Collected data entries

========================================

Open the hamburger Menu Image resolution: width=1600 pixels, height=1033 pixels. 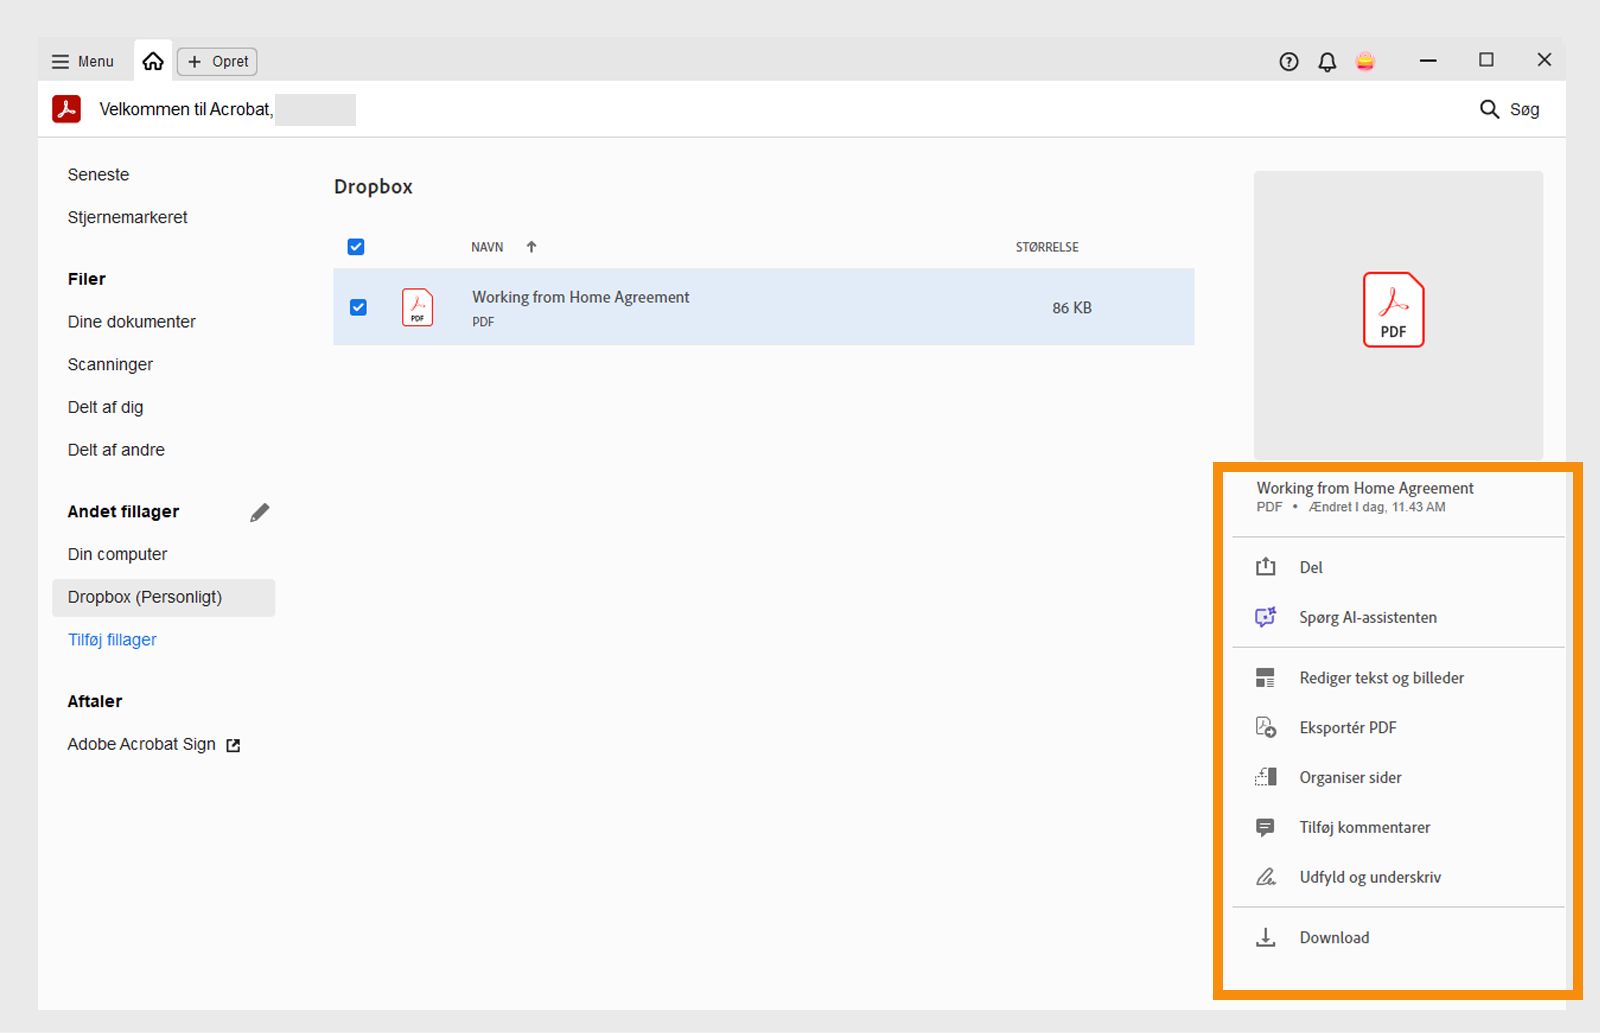coord(83,62)
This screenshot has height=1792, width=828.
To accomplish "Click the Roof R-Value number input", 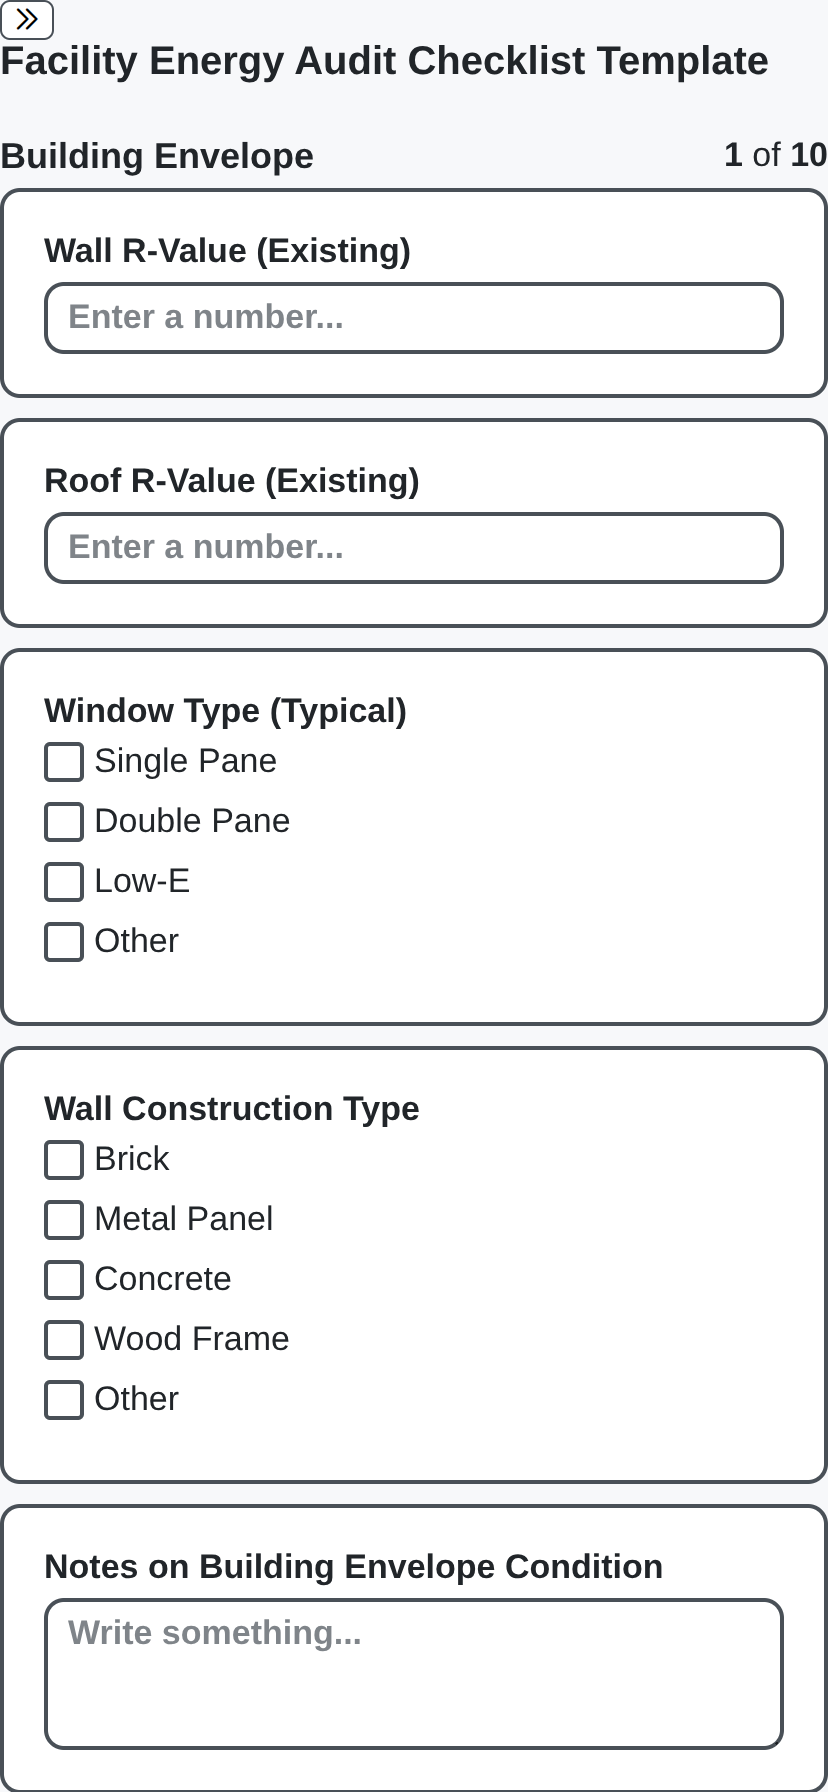I will (x=413, y=547).
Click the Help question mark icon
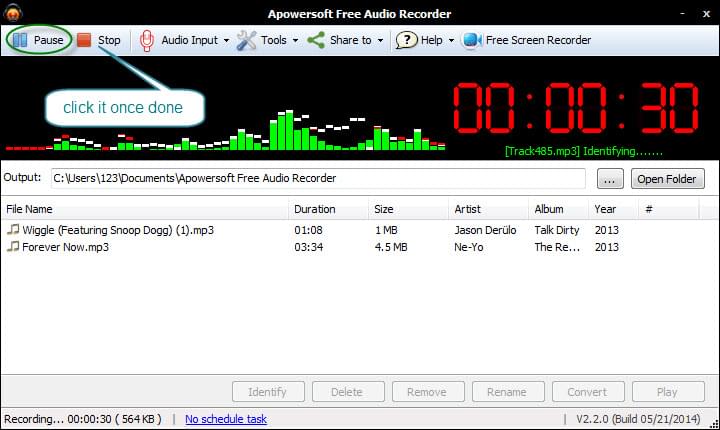Viewport: 720px width, 430px height. 406,40
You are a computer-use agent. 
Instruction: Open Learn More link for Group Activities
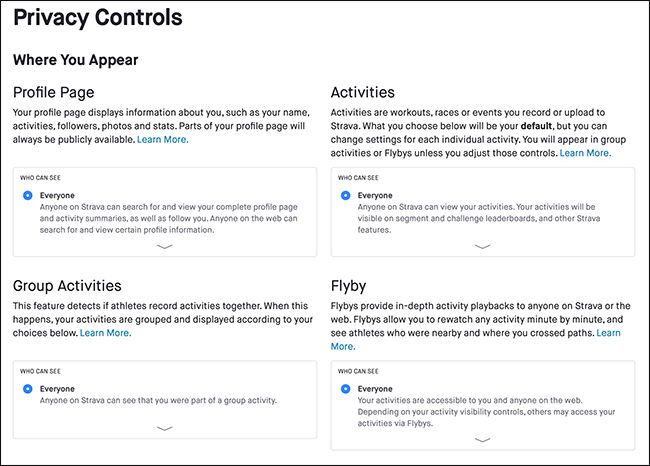tap(105, 333)
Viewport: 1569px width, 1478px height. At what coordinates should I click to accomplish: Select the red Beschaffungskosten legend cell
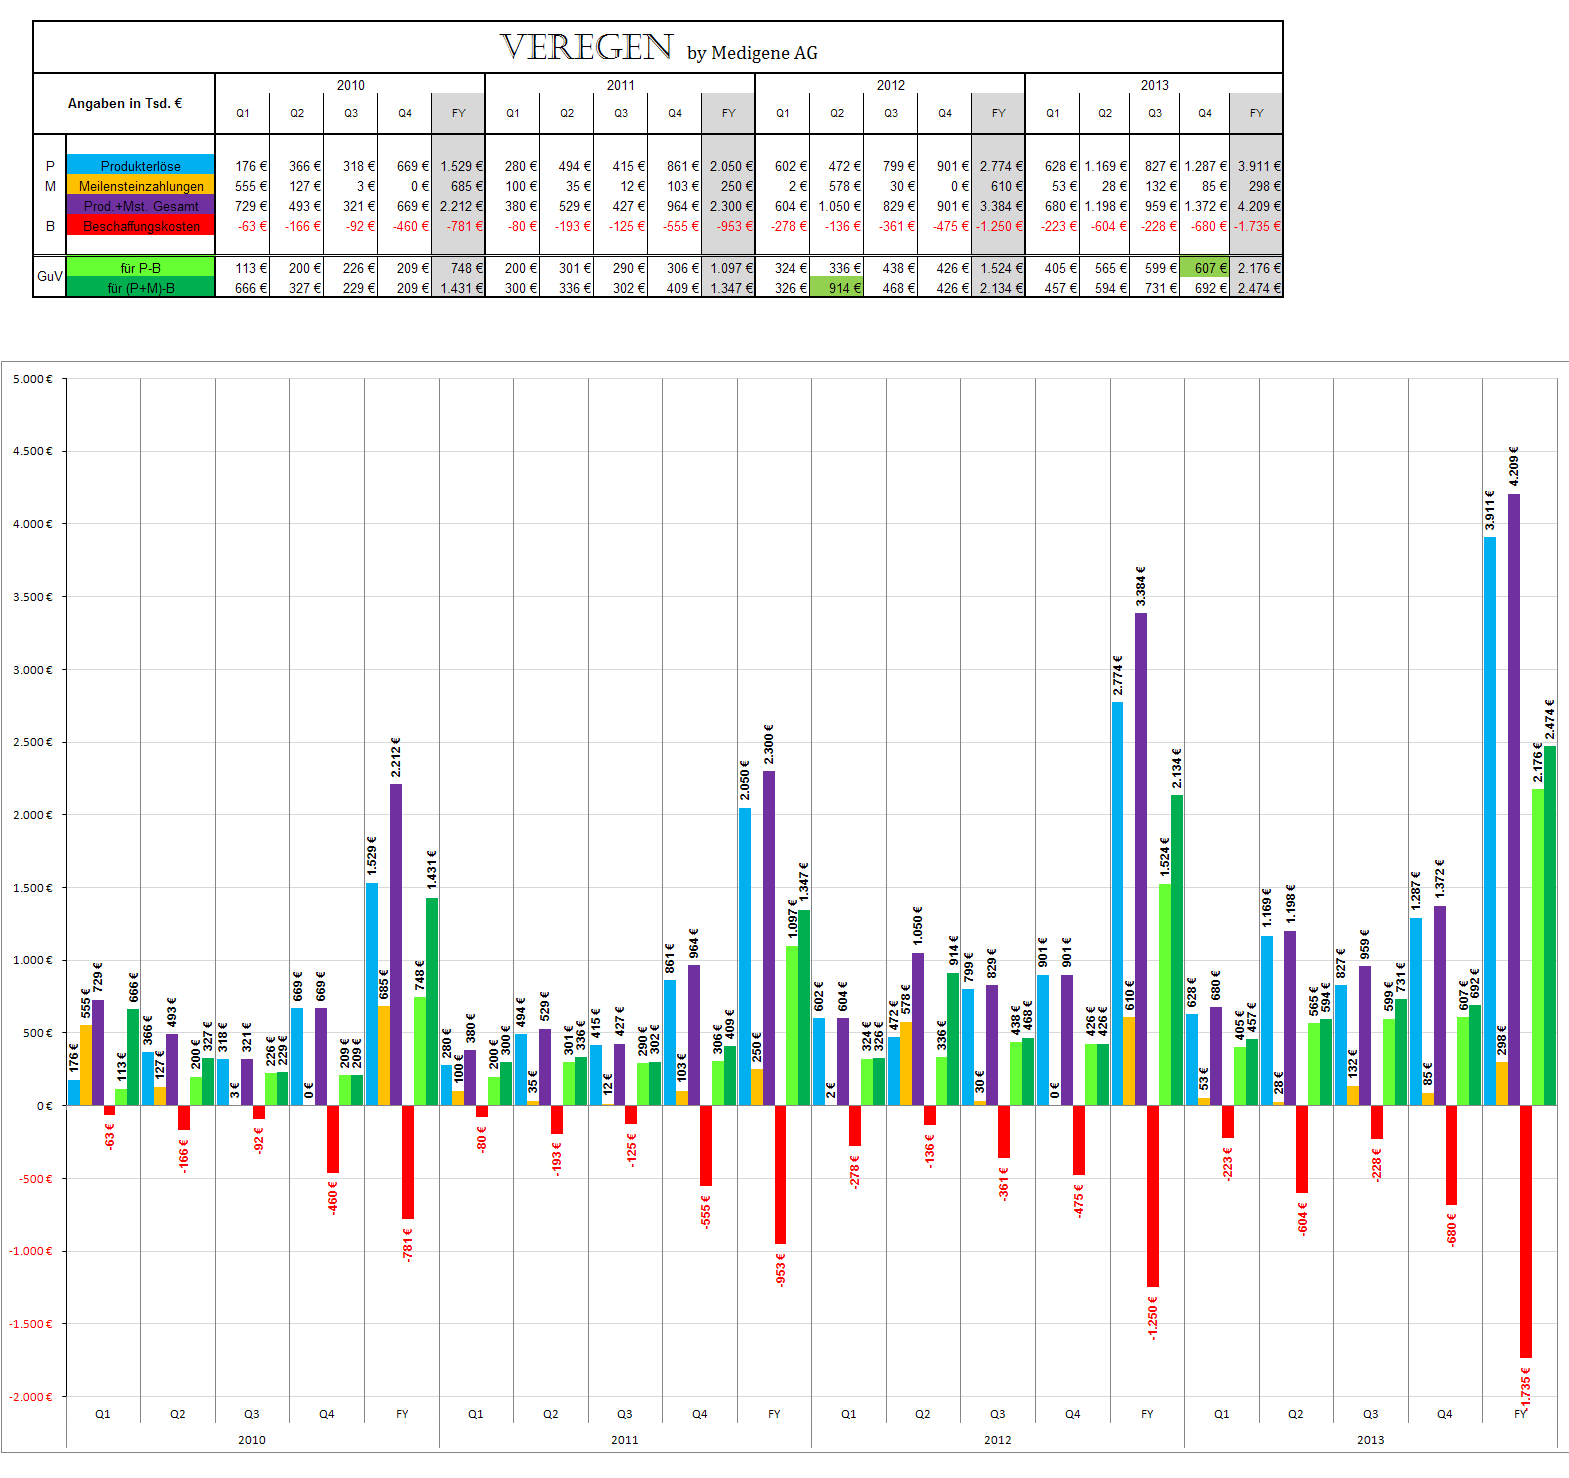click(x=140, y=226)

========================================

■ **WHAT IS REQUIRED**:
Word for word, give again the lines from the line with "Instruction: Open Learn" through the end of the records above, with both ends included and the pictures left out.

■ **RESULT**:
Instruction: Open Learn More link for Group Activities
tap(105, 333)
Viewport: 1569px width, 1478px height. At what coordinates should I click to accomplish: Select the red Beschaffungskosten legend cell
click(x=140, y=226)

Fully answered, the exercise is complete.